MISSISSIPPI GULF COAST — A key tax incentive designed to spur rebuilding efforts in the areas hardest hit by Hurricane Katrina would be extended for two years by legislation introduced by Sen. Roger Wicker (R-Miss.) and Thad Cochran (R-Miss.).
The Mississippi lawmakers are seeking a two-year extension of the Gulf Opportunity Zone (GO Zone) bonus depreciation tax incentive, which has been integral in attracting investment to the Gulf Coast. Under the Wicker-authored legislation, the bonus depreciation provision would be extended through Dec. 31, 2011. In addition to Cochran, U.S. Senators Mary Landrieu and David Vitter of Louisiana are original cosponsors of the measure.
Passed in the aftermath of Hurricane Katrina, the GO Zone Act of 2005 created a tax incentive equal to 50 percent of the cost of qualified property for the taxable year in which it was placed in service. Current bonus depreciation tax benefits in the GO Zone expire Dec. 31.
“The bonus depreciation incentive has had a substantial impact on Gulf Coast rebuilding by helping fuel private investment in commercial and affordable housing construction,” said Wicker. “Problems with flood maps and other infrastructure delays have prohibited many projects from being able to take advantage of the bonus depreciation incentive. In order for this provision to have the full economic impact Congress initially intended, it must be extended for another two years.”

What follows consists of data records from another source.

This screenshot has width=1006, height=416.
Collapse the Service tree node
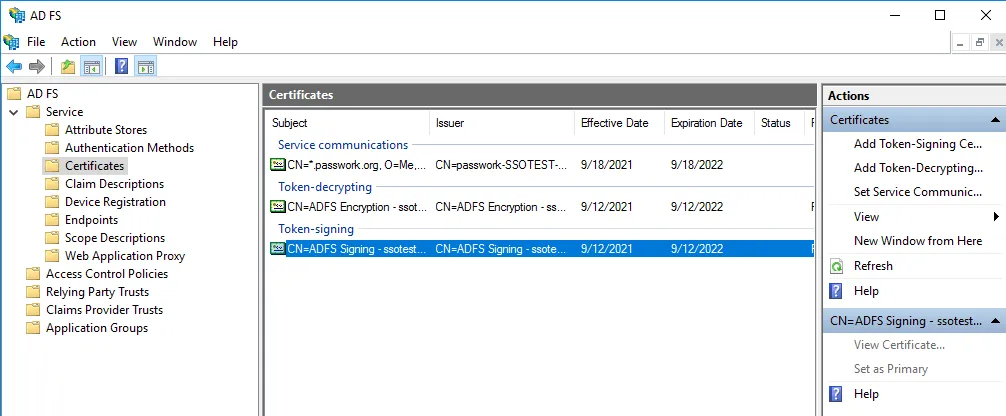click(14, 112)
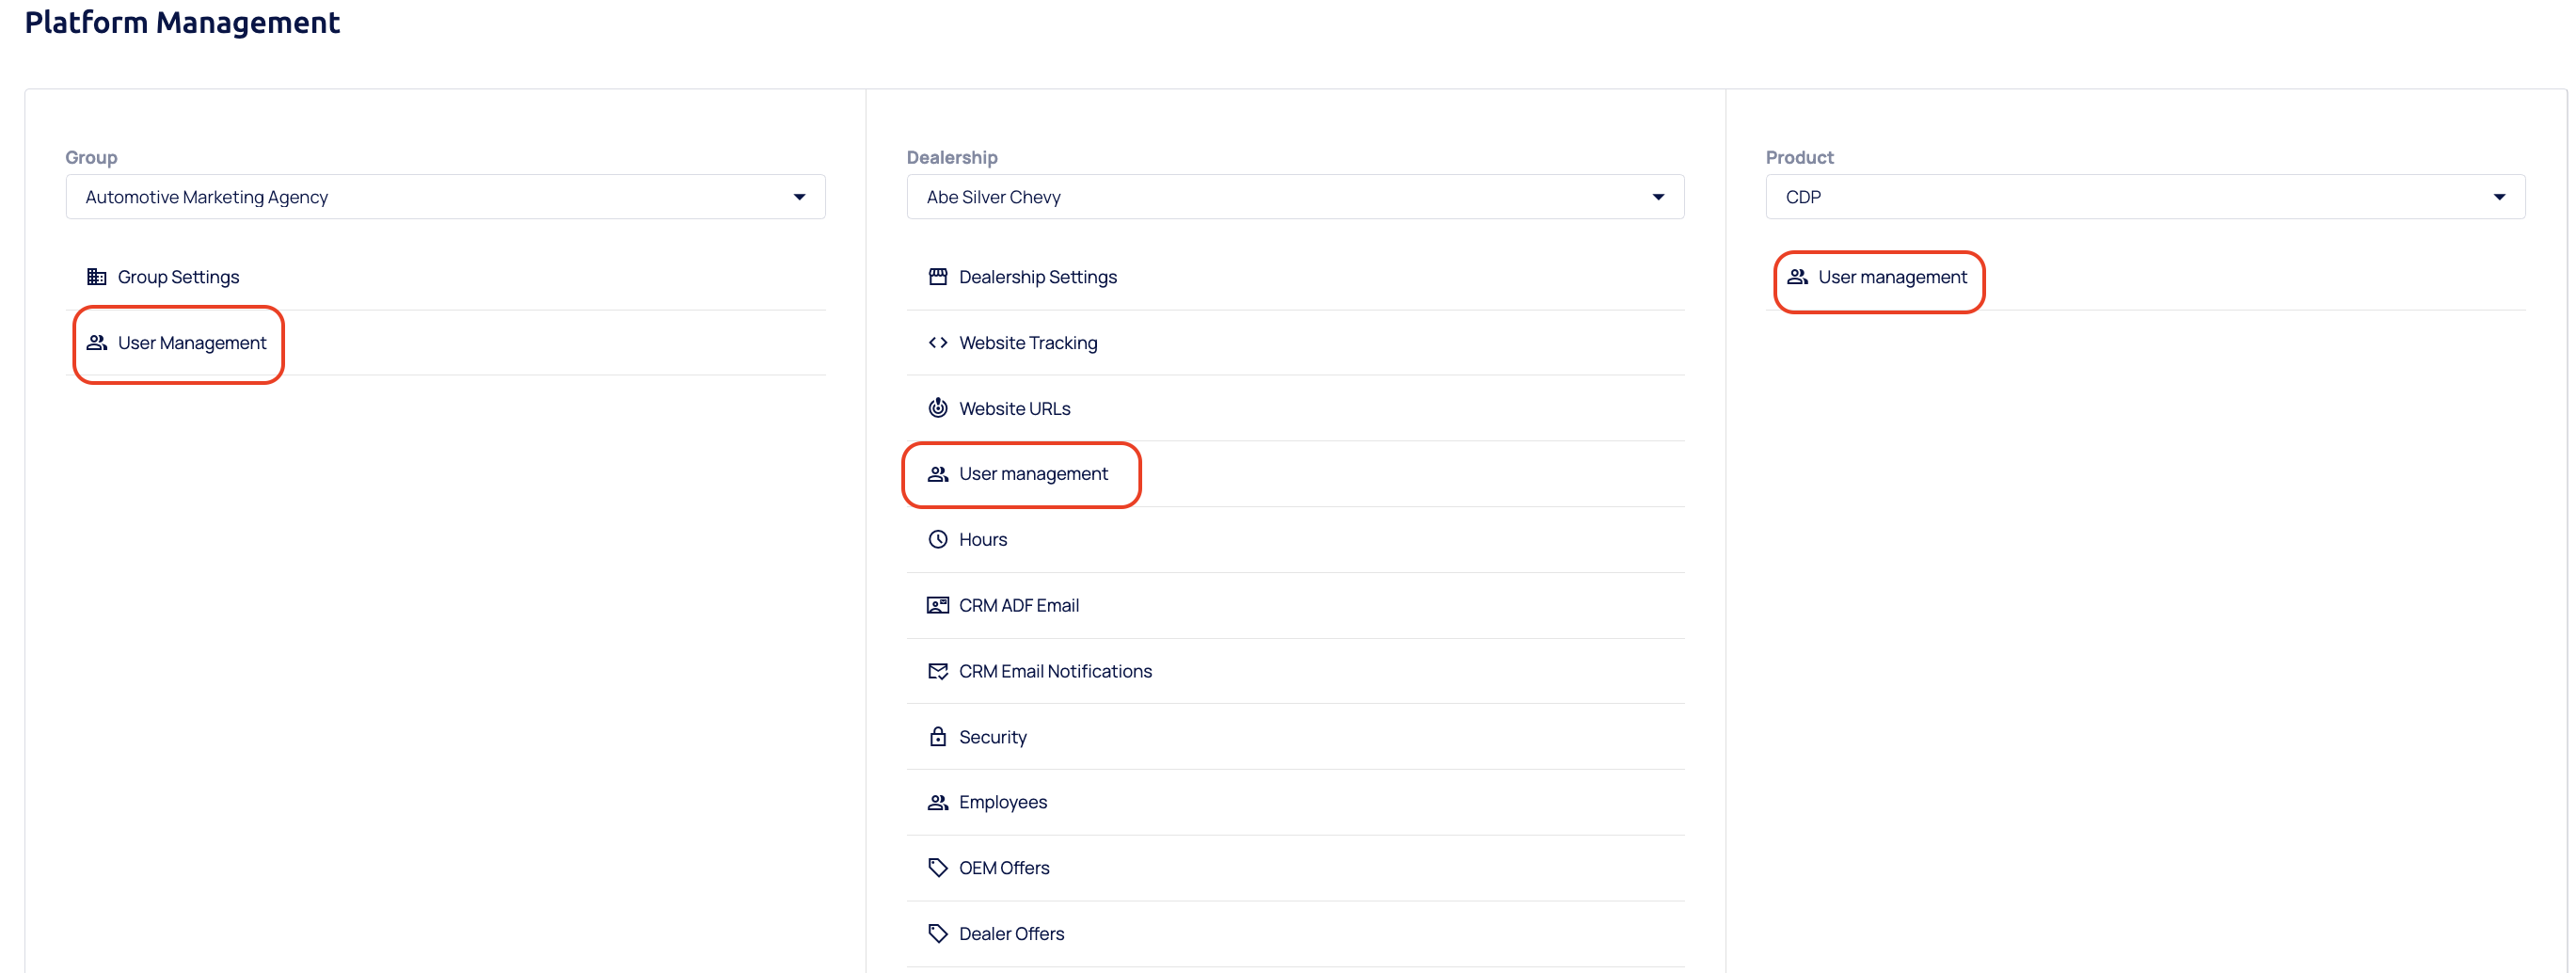Click the OEM Offers tag icon

click(937, 868)
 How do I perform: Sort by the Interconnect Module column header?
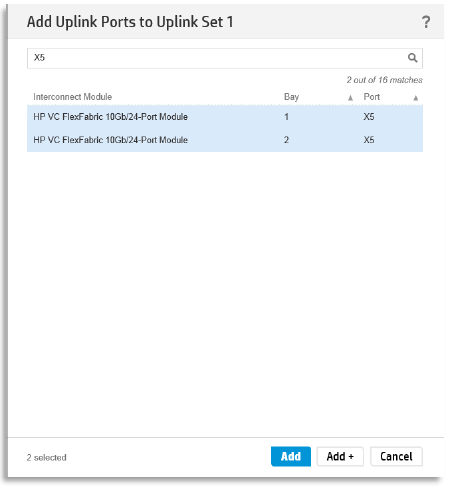pyautogui.click(x=72, y=97)
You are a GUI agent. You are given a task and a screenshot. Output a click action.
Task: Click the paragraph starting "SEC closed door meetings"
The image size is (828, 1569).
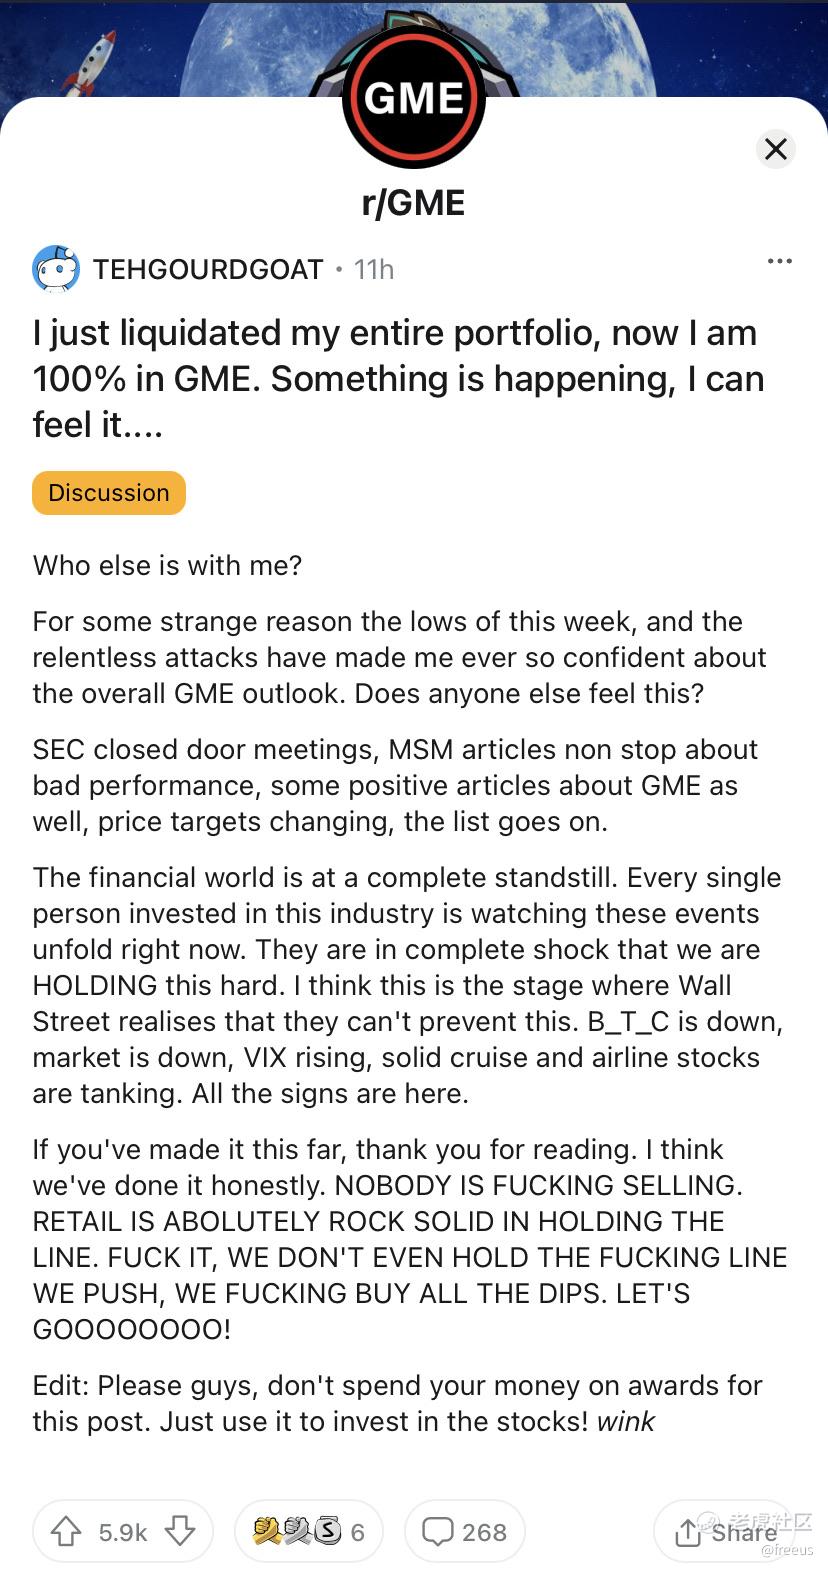395,785
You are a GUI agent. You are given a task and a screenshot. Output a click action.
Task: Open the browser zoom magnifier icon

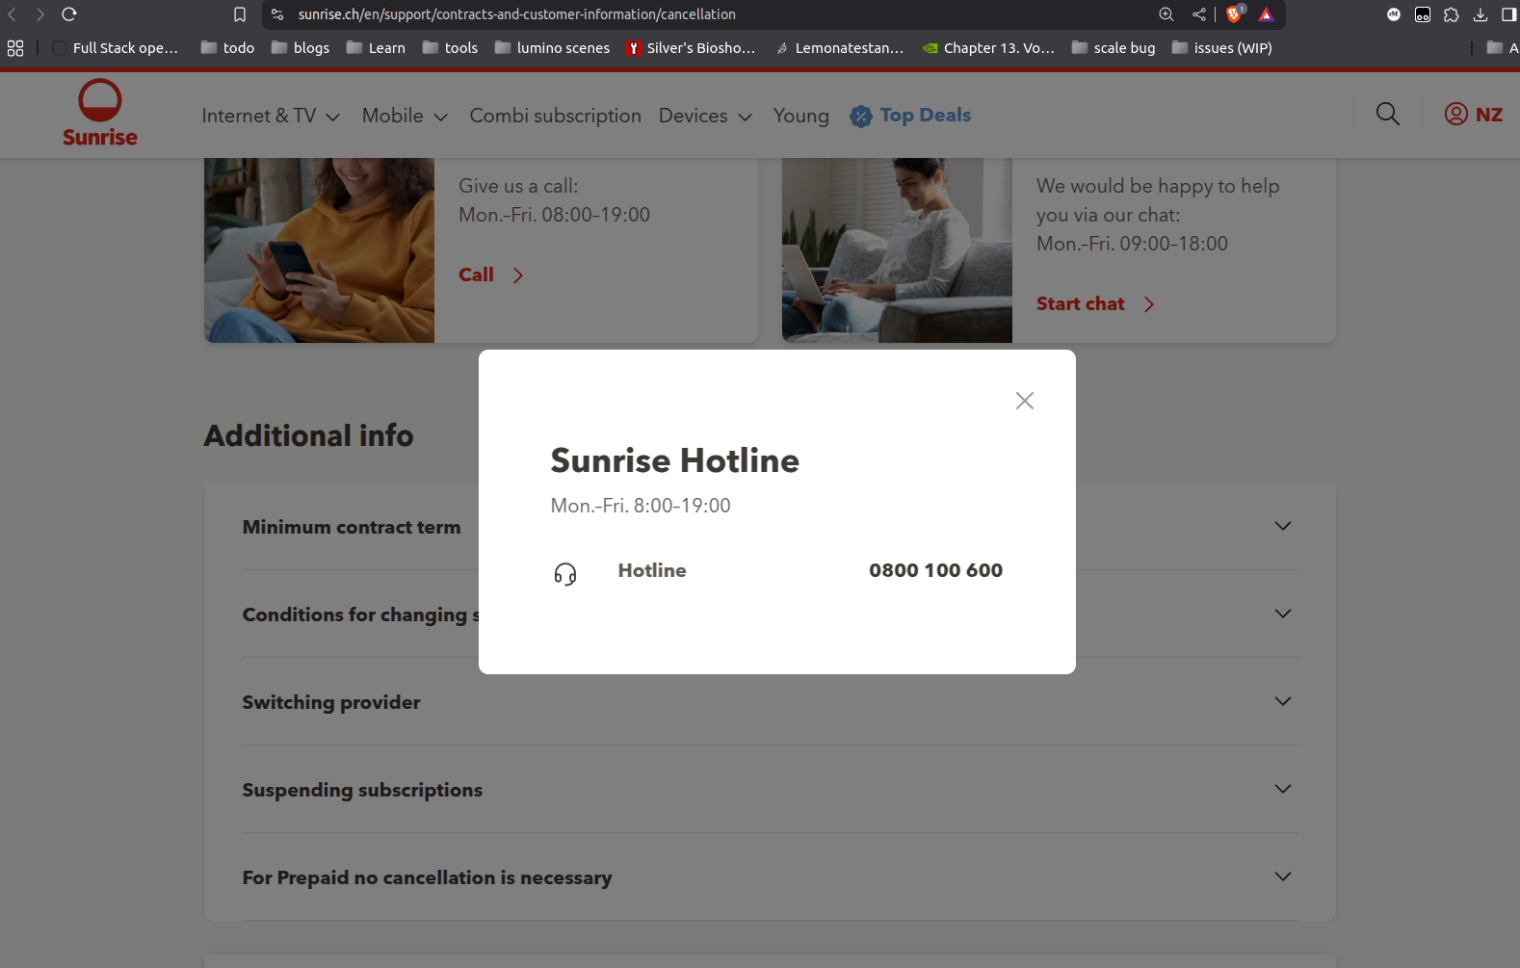coord(1166,14)
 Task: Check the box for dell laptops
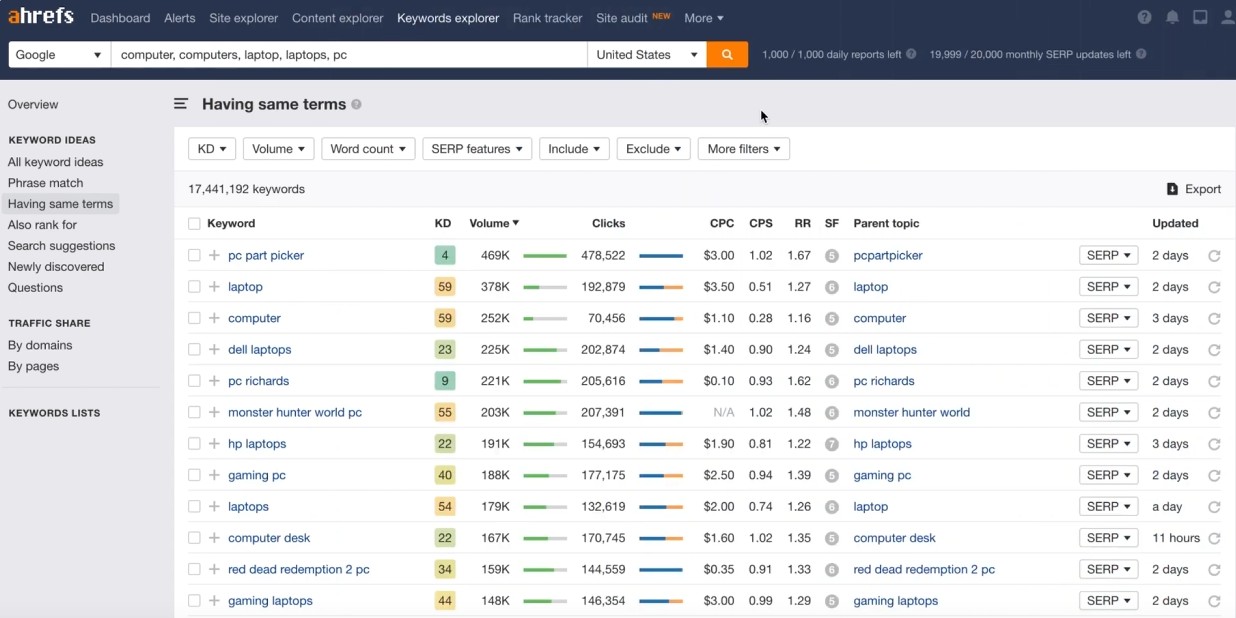pos(194,350)
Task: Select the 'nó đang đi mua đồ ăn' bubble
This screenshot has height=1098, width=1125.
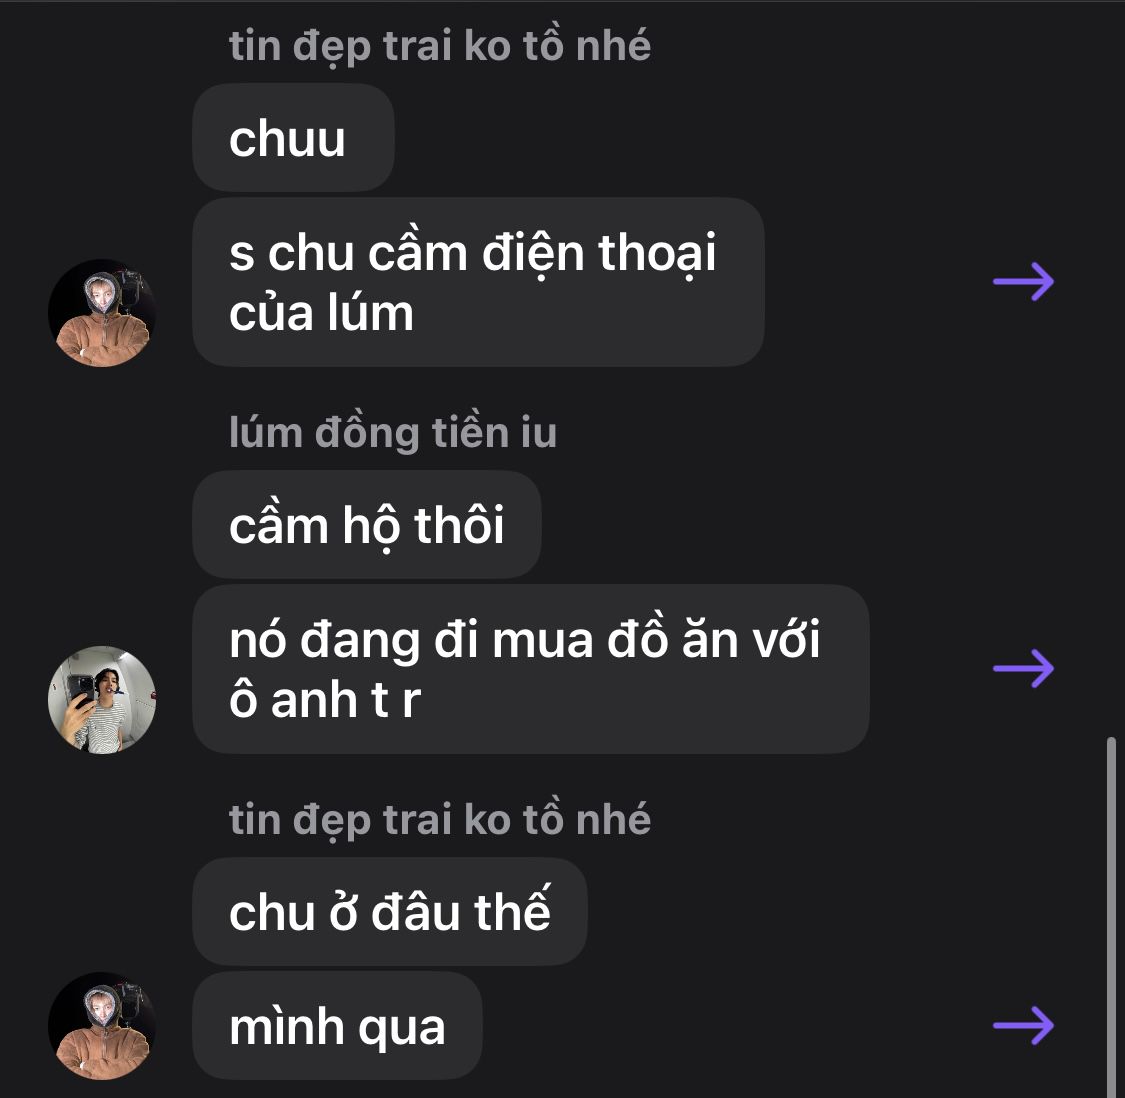Action: 531,669
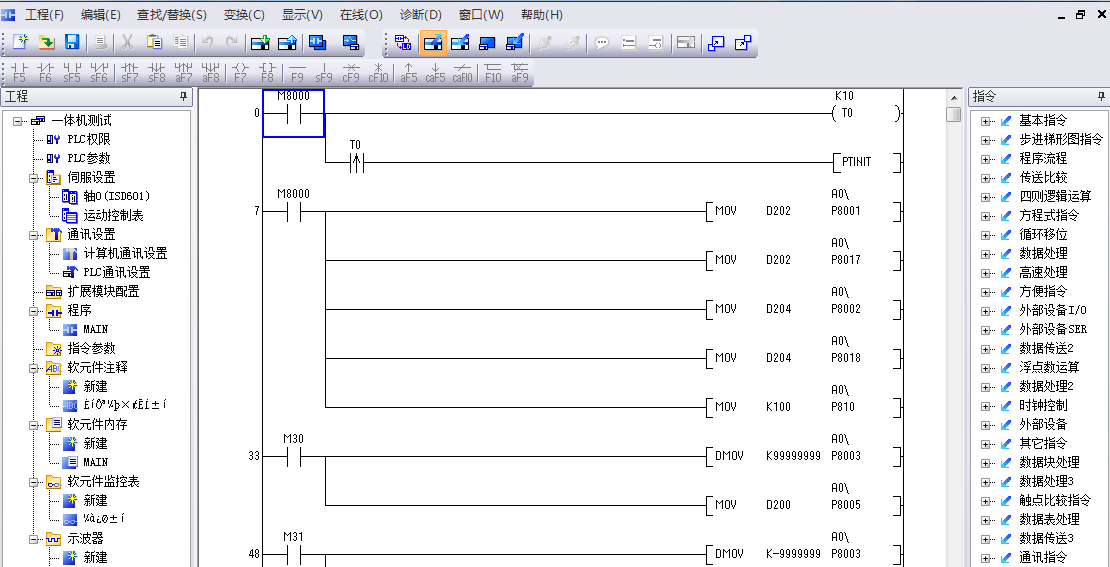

“There is no doubt that an extension of the bonus depreciation provision is necessary to meet its original purpose of spurring investment and rebuilding in the Gulf Coast region,” added Brian Sanderson of the Gulf Coast Business Council.
The new Senate legislation would extend the bonus depreciation incentive in the areas of Mississippi and Louisiana hardest hit by Katrina, including: Hancock, Harrison, Jackson, Pearl River, and Stone counties in Mississippi; and Calcasieu, Cameron, Orleans, Plaquemines, St. Bernard, St. Tammany, and Washington parishes in Louisiana.
The GO Zone’s bonus depreciation deduction has been utilized by investors and developers in projects across the Gulf Coast. The incentive is available to projects of all sizes, from manufacturing plants, hotels, and office buildings to retail stores and apartment complexes.
In addition to their push to extend the bonus depreciation incentive, Wicker and Cochran have also recently cosponsored two other bills to extend GO Zone tax credits for low-income housing and historic rehabilitation projects. Those bills, S.1761 and S.1861, were introduced by U.S. Sen. Mary Landrieu of Louisiana.